= Records supplied =

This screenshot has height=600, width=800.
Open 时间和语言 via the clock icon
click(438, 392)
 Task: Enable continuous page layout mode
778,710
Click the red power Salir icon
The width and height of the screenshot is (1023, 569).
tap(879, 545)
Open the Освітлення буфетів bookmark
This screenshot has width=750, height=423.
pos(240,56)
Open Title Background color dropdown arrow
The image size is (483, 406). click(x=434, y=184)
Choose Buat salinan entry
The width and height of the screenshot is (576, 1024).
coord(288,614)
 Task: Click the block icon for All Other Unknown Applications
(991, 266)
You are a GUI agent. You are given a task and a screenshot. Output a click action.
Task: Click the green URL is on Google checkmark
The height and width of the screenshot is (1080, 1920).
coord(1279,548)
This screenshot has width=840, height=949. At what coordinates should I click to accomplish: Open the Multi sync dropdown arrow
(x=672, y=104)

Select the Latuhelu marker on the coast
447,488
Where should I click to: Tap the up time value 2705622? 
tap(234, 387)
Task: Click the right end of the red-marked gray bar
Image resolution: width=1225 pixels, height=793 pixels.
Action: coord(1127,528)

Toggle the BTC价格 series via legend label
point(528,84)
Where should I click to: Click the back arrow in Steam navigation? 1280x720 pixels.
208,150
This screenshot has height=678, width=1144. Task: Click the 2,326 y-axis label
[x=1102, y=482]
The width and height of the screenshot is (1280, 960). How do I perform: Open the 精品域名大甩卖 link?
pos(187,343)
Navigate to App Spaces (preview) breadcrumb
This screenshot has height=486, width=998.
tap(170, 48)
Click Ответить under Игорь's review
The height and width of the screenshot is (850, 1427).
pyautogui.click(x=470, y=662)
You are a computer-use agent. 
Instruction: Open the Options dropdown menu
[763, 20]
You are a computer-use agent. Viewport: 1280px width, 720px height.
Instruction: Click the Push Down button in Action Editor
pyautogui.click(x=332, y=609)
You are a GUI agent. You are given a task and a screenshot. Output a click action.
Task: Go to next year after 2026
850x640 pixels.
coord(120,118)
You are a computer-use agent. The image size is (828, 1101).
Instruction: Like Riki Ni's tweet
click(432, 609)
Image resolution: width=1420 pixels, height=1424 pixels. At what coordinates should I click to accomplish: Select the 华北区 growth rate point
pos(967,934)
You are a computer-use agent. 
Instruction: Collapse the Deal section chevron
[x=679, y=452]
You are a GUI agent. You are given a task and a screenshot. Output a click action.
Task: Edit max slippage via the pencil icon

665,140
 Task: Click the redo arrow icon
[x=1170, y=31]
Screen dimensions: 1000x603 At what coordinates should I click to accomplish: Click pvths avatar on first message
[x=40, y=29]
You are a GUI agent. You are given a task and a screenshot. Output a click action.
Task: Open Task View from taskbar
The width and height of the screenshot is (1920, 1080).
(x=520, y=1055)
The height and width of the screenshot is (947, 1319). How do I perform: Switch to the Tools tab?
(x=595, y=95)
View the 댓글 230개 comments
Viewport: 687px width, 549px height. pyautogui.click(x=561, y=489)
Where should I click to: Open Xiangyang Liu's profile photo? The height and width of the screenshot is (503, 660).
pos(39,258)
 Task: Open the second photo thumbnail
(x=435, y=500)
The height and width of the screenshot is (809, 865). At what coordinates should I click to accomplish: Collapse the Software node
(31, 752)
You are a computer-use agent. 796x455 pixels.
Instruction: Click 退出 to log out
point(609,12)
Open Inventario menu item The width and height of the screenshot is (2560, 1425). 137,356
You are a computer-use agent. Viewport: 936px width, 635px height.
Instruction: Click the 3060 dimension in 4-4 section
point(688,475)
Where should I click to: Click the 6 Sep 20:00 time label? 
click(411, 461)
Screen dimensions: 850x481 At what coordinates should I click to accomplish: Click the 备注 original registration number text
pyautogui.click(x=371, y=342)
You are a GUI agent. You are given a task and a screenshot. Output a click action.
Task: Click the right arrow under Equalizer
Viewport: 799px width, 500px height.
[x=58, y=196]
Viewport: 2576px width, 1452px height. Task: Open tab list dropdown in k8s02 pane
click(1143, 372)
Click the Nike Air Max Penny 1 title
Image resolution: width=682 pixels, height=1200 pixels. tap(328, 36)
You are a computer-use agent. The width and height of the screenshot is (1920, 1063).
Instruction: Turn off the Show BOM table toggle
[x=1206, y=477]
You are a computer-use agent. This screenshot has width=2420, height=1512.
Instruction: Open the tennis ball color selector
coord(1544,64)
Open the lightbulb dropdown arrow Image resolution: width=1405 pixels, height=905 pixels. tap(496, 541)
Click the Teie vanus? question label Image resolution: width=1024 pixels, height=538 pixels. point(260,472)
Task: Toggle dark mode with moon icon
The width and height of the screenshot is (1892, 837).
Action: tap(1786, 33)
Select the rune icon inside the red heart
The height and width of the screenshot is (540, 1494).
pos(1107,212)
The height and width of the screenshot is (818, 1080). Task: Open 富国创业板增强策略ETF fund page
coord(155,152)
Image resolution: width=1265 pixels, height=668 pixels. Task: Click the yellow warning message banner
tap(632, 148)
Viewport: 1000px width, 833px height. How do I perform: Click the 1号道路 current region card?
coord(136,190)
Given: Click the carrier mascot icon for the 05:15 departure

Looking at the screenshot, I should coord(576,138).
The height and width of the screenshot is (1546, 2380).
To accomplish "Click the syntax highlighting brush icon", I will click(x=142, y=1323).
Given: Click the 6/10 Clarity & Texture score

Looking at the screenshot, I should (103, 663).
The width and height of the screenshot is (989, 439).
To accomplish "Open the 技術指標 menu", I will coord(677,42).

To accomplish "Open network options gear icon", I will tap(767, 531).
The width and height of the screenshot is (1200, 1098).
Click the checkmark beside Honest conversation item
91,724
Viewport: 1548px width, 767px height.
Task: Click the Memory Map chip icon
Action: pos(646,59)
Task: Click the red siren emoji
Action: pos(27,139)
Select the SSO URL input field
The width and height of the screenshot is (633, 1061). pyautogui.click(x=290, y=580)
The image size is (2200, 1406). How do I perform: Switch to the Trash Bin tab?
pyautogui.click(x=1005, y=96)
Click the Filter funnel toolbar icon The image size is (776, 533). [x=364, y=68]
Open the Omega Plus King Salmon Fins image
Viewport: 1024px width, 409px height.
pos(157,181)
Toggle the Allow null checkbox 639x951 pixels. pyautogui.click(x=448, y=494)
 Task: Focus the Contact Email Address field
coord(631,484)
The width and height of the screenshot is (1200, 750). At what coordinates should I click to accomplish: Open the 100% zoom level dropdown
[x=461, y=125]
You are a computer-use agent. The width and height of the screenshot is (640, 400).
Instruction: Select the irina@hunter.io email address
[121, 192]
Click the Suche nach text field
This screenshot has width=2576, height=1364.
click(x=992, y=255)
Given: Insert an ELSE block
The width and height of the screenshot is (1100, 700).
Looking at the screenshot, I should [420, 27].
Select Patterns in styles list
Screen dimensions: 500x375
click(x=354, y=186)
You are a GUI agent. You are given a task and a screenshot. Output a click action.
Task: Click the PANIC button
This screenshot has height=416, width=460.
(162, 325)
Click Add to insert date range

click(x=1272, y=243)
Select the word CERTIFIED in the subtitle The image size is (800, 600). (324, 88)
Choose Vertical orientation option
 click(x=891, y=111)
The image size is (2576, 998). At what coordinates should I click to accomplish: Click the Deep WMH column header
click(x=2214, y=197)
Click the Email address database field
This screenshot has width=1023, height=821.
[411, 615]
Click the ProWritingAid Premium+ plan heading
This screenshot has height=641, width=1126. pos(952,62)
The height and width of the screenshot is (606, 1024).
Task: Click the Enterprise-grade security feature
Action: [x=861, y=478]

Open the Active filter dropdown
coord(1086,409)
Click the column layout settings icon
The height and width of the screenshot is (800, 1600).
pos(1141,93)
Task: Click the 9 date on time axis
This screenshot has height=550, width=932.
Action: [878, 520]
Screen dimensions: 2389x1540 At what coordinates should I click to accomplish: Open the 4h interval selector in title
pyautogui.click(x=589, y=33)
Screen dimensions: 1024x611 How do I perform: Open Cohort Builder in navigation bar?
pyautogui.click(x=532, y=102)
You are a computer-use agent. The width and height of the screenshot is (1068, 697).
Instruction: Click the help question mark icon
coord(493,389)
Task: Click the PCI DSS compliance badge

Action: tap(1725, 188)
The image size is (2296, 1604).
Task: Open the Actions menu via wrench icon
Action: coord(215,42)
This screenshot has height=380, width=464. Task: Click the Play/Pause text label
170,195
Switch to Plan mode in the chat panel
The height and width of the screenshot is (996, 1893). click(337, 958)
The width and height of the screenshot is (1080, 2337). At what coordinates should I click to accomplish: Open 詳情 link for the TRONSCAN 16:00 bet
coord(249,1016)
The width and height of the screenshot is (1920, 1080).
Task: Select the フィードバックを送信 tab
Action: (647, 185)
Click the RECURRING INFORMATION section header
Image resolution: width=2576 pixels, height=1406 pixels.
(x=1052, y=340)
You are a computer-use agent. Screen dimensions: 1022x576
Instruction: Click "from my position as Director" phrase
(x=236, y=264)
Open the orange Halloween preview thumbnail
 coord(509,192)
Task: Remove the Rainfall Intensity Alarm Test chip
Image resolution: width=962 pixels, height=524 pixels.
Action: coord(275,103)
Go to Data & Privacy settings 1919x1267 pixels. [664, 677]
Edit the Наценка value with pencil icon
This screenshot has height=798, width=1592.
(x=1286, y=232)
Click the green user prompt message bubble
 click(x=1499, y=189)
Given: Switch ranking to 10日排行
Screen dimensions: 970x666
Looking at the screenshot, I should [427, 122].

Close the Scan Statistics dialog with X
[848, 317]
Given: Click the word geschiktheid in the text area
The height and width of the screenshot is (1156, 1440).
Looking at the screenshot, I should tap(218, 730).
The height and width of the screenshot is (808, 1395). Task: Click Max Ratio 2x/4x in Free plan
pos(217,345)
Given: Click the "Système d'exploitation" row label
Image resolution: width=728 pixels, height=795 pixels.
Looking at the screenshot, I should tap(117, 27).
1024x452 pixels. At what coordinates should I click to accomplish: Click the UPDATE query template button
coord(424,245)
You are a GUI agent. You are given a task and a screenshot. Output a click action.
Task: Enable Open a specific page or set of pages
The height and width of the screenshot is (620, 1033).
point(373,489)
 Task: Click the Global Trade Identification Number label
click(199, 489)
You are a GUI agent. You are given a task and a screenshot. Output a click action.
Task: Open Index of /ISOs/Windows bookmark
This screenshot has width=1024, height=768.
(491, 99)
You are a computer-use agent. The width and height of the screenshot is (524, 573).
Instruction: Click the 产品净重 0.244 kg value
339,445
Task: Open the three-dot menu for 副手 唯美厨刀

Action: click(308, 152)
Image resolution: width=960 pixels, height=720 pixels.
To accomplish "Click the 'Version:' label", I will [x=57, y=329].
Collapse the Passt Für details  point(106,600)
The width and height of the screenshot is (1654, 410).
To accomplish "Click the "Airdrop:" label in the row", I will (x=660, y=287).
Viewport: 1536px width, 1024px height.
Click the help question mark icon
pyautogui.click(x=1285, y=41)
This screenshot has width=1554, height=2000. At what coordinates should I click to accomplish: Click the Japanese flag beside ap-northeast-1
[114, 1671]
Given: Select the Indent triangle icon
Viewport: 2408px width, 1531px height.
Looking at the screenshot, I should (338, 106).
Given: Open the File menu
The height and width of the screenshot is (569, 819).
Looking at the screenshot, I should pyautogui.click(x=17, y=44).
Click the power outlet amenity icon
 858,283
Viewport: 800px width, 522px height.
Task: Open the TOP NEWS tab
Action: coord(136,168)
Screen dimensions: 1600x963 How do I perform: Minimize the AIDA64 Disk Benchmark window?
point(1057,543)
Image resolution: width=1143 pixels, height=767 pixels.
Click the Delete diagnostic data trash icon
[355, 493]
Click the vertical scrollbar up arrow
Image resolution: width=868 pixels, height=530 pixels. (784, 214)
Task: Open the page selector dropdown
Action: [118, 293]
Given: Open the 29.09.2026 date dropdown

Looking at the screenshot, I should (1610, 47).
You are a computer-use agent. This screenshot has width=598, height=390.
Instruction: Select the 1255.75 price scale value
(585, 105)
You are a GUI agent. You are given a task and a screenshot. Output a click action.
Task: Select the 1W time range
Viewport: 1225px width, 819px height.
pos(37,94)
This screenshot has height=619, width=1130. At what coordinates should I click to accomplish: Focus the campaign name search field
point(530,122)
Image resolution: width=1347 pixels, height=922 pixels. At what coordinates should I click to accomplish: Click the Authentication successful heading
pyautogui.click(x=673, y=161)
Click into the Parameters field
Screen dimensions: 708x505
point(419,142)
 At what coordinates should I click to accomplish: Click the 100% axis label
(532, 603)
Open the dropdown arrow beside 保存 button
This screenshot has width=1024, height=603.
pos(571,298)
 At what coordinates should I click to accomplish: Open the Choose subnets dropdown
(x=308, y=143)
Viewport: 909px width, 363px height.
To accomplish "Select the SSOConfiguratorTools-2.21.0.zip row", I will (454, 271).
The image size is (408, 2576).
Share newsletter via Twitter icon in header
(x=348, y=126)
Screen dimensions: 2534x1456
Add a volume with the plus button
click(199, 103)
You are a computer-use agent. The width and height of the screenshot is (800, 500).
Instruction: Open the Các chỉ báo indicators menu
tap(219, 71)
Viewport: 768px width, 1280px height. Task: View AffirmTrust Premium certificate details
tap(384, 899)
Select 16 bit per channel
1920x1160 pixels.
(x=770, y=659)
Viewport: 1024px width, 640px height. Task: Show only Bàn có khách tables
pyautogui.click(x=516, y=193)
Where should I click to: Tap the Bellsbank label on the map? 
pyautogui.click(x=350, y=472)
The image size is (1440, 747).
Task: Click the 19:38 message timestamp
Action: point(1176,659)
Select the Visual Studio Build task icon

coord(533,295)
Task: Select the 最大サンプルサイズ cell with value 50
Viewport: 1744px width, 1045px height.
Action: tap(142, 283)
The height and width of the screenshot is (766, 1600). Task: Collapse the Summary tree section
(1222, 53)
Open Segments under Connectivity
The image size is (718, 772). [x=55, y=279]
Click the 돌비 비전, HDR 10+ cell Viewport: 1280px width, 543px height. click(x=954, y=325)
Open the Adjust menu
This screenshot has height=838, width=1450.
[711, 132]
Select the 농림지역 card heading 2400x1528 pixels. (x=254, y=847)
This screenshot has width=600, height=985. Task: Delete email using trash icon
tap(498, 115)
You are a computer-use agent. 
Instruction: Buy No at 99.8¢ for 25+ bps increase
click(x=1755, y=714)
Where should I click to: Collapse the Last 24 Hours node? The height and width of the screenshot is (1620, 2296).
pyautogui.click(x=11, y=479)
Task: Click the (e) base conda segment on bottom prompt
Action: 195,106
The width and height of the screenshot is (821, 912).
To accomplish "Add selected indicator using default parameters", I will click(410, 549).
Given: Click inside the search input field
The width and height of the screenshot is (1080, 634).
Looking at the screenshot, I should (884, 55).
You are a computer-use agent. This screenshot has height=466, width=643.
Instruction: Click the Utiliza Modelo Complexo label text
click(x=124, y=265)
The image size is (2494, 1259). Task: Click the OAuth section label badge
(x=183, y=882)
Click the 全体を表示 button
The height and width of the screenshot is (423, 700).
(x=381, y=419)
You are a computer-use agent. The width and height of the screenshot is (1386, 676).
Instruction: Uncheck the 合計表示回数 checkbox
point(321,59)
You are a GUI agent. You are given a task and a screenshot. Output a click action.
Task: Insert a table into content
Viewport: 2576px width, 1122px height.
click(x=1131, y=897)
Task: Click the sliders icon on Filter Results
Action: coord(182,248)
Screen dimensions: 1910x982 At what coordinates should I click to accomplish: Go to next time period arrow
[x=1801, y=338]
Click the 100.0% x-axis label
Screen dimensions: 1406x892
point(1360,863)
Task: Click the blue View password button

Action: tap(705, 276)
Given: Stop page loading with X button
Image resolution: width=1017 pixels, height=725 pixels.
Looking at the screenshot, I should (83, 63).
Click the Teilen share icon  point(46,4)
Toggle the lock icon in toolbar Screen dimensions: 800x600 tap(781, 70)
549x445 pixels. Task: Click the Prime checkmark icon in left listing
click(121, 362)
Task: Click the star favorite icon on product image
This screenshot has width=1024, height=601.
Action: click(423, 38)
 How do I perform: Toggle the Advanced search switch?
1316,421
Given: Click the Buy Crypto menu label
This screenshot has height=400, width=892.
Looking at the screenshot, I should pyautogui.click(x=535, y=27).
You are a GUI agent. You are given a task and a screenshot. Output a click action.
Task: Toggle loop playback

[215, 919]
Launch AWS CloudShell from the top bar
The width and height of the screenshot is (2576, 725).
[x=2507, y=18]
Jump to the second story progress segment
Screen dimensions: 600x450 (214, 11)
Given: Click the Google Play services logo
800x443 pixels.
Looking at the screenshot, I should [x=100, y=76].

= Exercise aim =
Extract the data from its start through the line that contains "coord(288,614)", copying each line exactly; include both ends and nothing beyond.

= Finished exercise =
This screenshot has height=600, width=800.
Open 时间和语言 via the clock icon
click(438, 392)
 Task: Enable continuous page layout mode
778,710
Click the red power Salir icon
The width and height of the screenshot is (1023, 569).
tap(879, 545)
Open the Освітлення буфетів bookmark
This screenshot has width=750, height=423.
pos(240,56)
Open Title Background color dropdown arrow
The image size is (483, 406). click(x=434, y=184)
Choose Buat salinan entry
The width and height of the screenshot is (576, 1024).
coord(288,614)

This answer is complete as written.